Of course, this a rule that the balance sheets of publishers around the globe require to be broken, and when a device with the instant popularity and convenience of the iPhone comes along, it's incredibly hard for them not to indulge in a few past pleasures for a bit of financial gain.
Pac-Man is one such classic that, on the surface at least, seems perfect for a reprise on iPhone. A more or less direct port of the 1980s arcade title, the aim of the game is naturally the same as ever. You guide your chomping chum around various mazes eating the 'pac-dots' along the way, avoiding the ghosts patrolling each level. If your yellow hero is touched by a ghost, he loses a life; when all five lives are lost, it's game over.
On the face of it, then, with the gameplay virtually unchanged in 28 years, there'd be little point in recommending this iPhone version over any of the other scores of Pac-Man ports that have plied their trade on almost every other format under the sun.
What is new, however, is the variety of ways you can now control Pac-Man. The iPhone, of course, has no directional-pad and no buttons to speak of, so in default mode Namco has decided to replicate the D-pad on the screen itself, at the bottom of each map. Played in this way, 2008's Pac-Man is nigh identical to those that came before it, the D-pad as responsive as any joystick or control pad.
The second control mode is probably the one that will grab most people, at least initially. Titled 'Accelerometer', it sees you controlling Pac-Man's directional movement by tipping the iPhone up, down, left or right. It's perhaps the most obvious way of making use of Apple's technology, but sadly it doesn't quite live up to its high billing. That's because the tipping itself has to be incredibly definite to have any effect. Turning left or right tends to work whatever the strength of the tip, but heading up or down is a different matter, meaning you'll often find Pac frustratingly unresponsive at crucial moments if your tip is in any way on the gentle side.
Of course, tipping the iPhone dramatically up or down to get an assured movement then hampers visibility, resulting in you tipping yourself along with the iPhone just to keep a grip on what's going on during play. Playing this mode in public is not advised since you'd more than likely find yourself locked up in a secure NHS unit within minutes.
The Accelerometer is a bit of an ill-judged disappointment then, but luckily Pac-Man saves itself with the application of the Swipe mode, which takes the very simplicity of control that first attracted millions to the series all those decades ago and runs with it.

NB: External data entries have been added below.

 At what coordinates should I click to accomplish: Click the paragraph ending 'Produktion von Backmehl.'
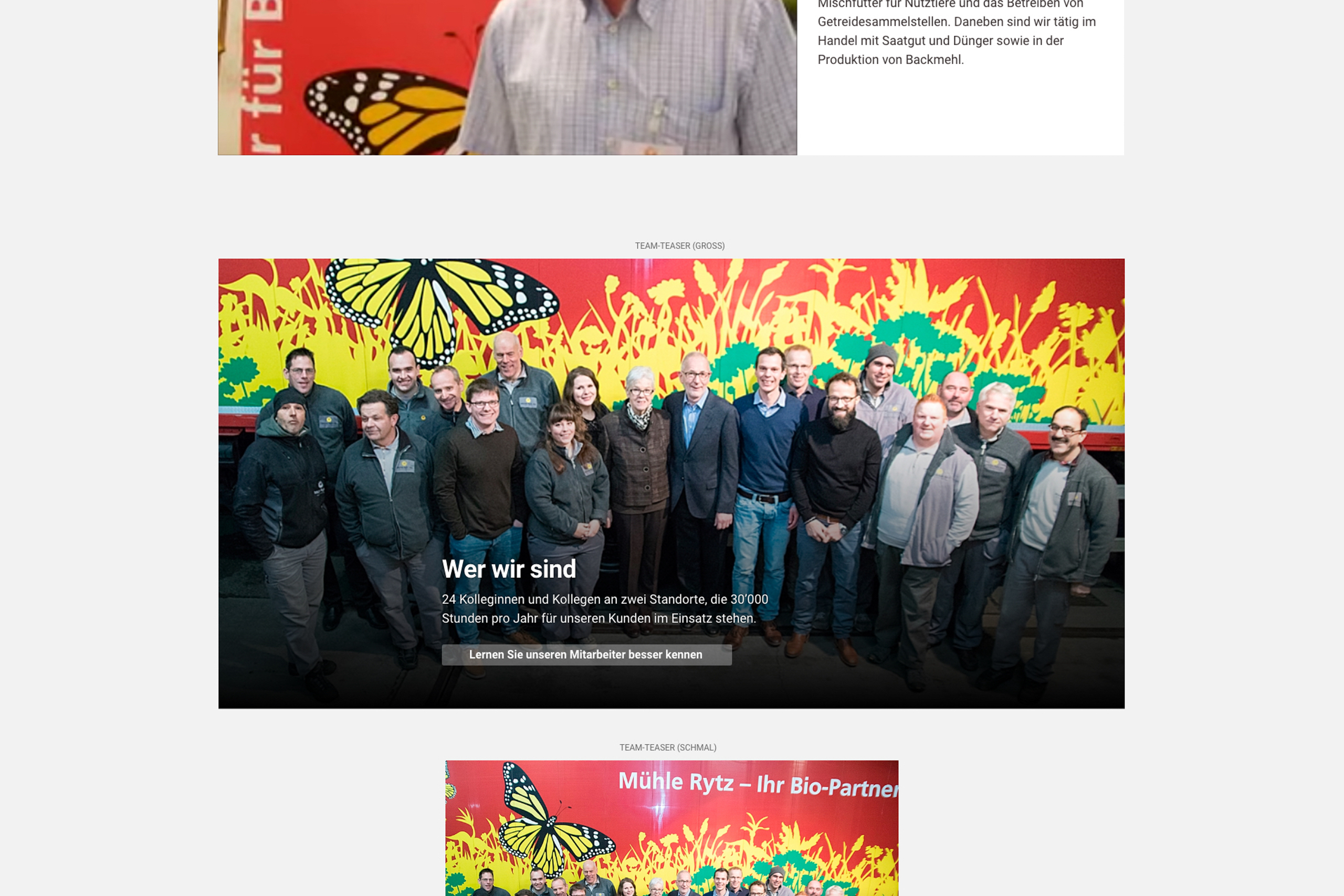(x=957, y=31)
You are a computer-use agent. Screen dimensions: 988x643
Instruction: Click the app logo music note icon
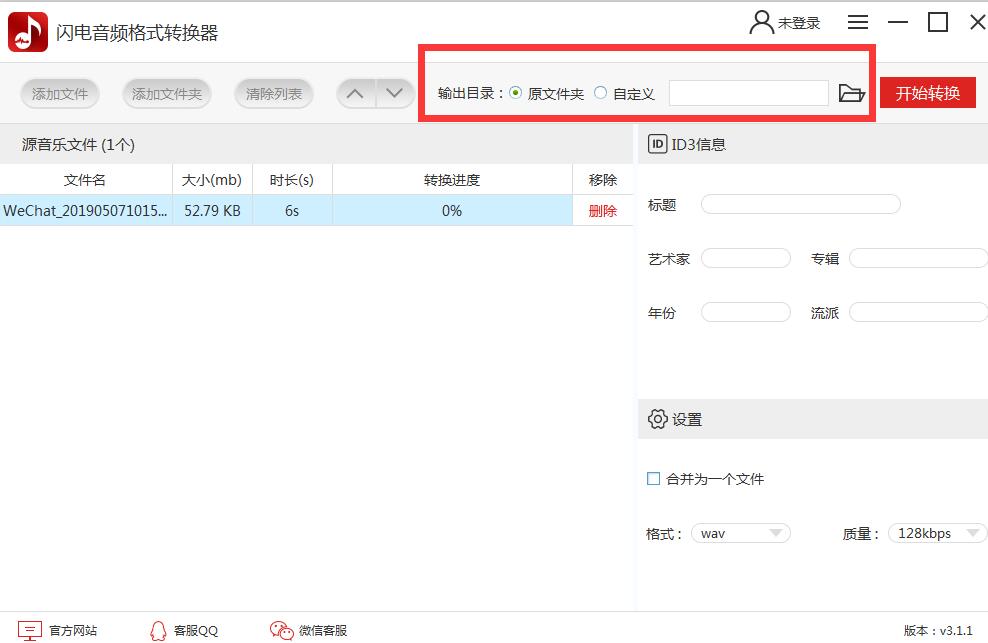[27, 31]
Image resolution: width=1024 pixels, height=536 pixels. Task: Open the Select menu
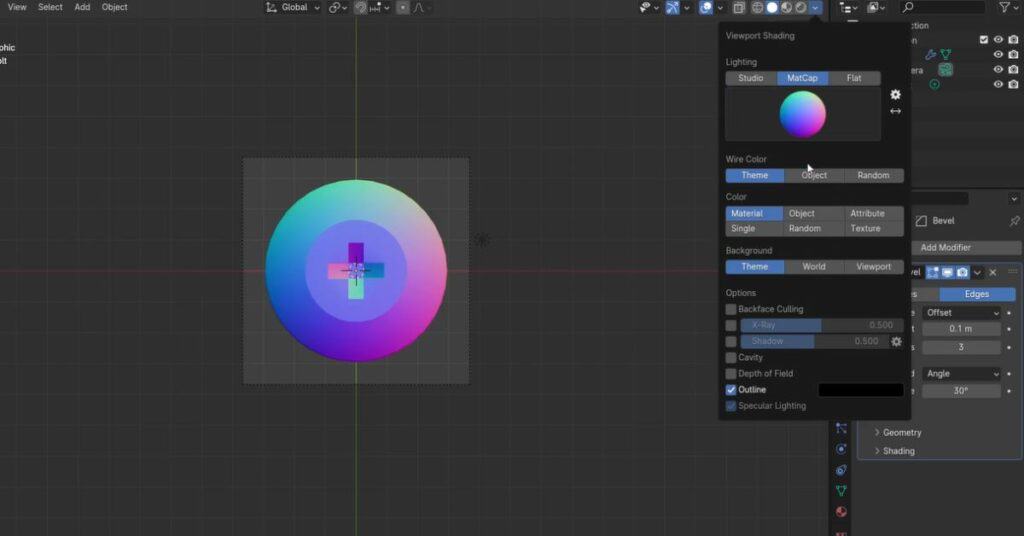click(x=50, y=7)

This time, Pac-Man's movement is determined by you swiping the screen (and, crucially, it can be any part of the screen) in the direction you wish him to travel. It doesn't have to be a grand sweep - a delicate stroke does the trick - and it allows a bit of forward planning. That's because you can swipe a few moments before you actually make the turn, giving you an ultra-responsive form of play and enabling even first-timers to navigate maps with a certain degree of savoir faire.

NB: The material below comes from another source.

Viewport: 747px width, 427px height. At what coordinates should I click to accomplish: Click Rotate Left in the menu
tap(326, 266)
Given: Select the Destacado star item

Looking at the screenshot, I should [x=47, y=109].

As long as you're not expecting a revolution and you tread carefully as far as the Accelerometer is concerned, Pac-Man serves up a package that fans will find hard to ignore and newcomers will find instantly agreeable, though certainly not easy. No doubt, this won't be the last time Pac-Man's first adventure graces a new format, but if nothing else, his iPhone debut is proves that there's always room enough to return to an old romance.